The jury convicted Connolly on all counts. Following the conviction, Connolly appealed to the Massachusetts Appeals Court. In January 2009, the SJC transferred the case to its own docket sua sponte for direct review. While the case was pending in the SJC, the U.S. Supreme Court decided Melendez–Diaz v. Massachusetts, which held that, absent a showing of unavailability, the introduction of a lab certificate without the opportunity to cross-examine the technician who created it violates a defendant's Sixth Amendment Confrontation Clause rights. 557 U.S. at 311, 129 S.Ct. 2527. Following Melendez–Diaz, Connolly presented the narrow argument that his conviction must be reversed because the trial judge had given a contemporaneous jury instruction upon the introduction of the certificates stating that the prosecution was not required to produce the lab analyst, in violation of his Confrontation Clause rights. He had not raised that argument at any earlier point in the litigation.

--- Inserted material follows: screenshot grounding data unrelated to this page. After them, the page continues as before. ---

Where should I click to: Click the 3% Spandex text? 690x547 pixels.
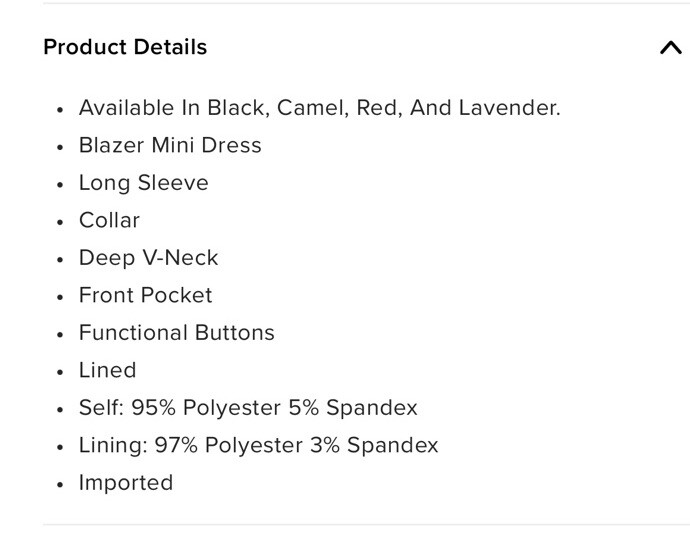[374, 445]
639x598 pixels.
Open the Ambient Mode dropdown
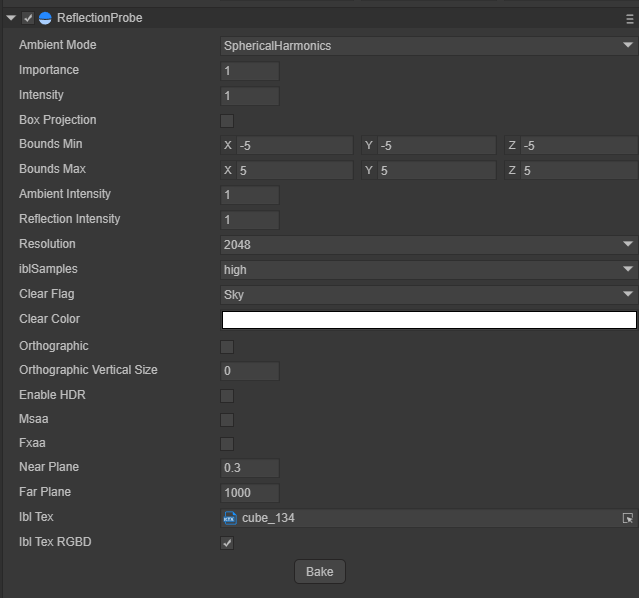tap(428, 46)
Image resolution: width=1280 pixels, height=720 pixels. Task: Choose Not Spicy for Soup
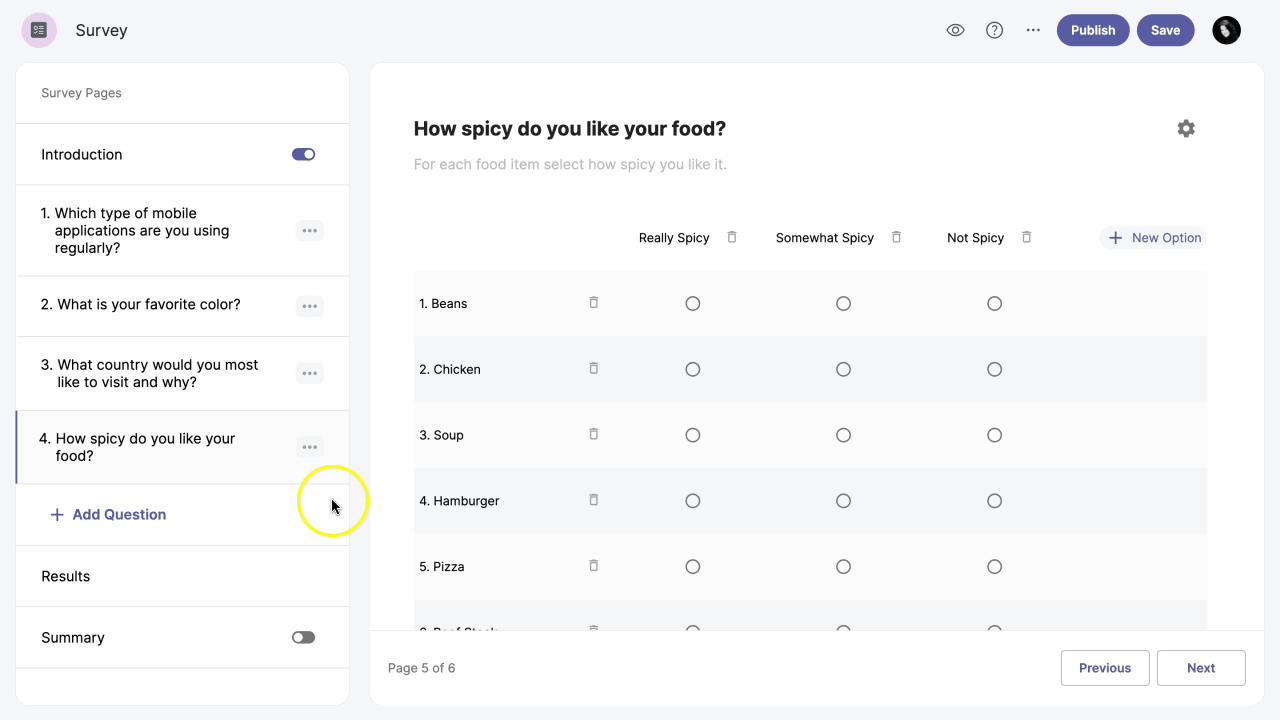click(x=994, y=435)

The SJC read Connolly's argument charitably in his favor by considering not only the instruction but also whether admission of the certificates themselves was error. See Connolly, 913 N.E.2d at 374–75. It decided that there was Melendez–Diaz error in admitting the certificates without presenting the analyst for cross-examination, but rejected Connolly's claim that his conviction must be reversed on that account. Using a state law standard analogous to the federal standard for harmless error and reading any potential waiver problem in Connolly's favor, the SJC reasoned that any error “was harmless beyond a reasonable doubt” because the jury had ample evidence aside from the lab certificates from which it could have concluded that the quantity of cocaine was between 100 and 200 grams. Id. at 374–76;cf. Chapman v. California, 386 U.S. 18, 24, 87 S.Ct. 824, 17 L.Ed.2d 705 (1967) (explaining that federal constitutional error is harmless only if the reviewing court can “declare a belief that it was harmless beyond a reasonable doubt”). It likewise rejected Connolly's other claims of error and affirmed the conviction.

Connolly petitioned for habeas review in federal district court under 28 U.S.C. § 2254. He argued that the state proceedings had violated, inter alia, his Sixth Amendment rights under Melendez–Diaz.4 For the first time, he argued that the prejudice came from the actual admission of the certificate without the analyst's live testimony (rather than from the contemporaneous jury instruction).5 In a thorough opinion, the federal district court denied Connolly's petition. The court, applying the Brecht standard, concluded that “the erroneous admission of the chemical analyses did not have a substantial and injurious effect on the verdict with respect to the weight of cocaine charged.” Connolly, 2013 WL 139702, at *3. The court reasoned that although the jury likely did rely on the certificates, the significant amount of other evidence, “including especially the jurors' opportunity to directly examine the cocaine itself,” meant that any injury from admitting the certificates was “not substantial enough to allow habeas relief under Brecht. Id.

II.

We review the district court's denial of a petition for a writ of habeas corpus de novo where, as here, the court has taken no evidence and has not...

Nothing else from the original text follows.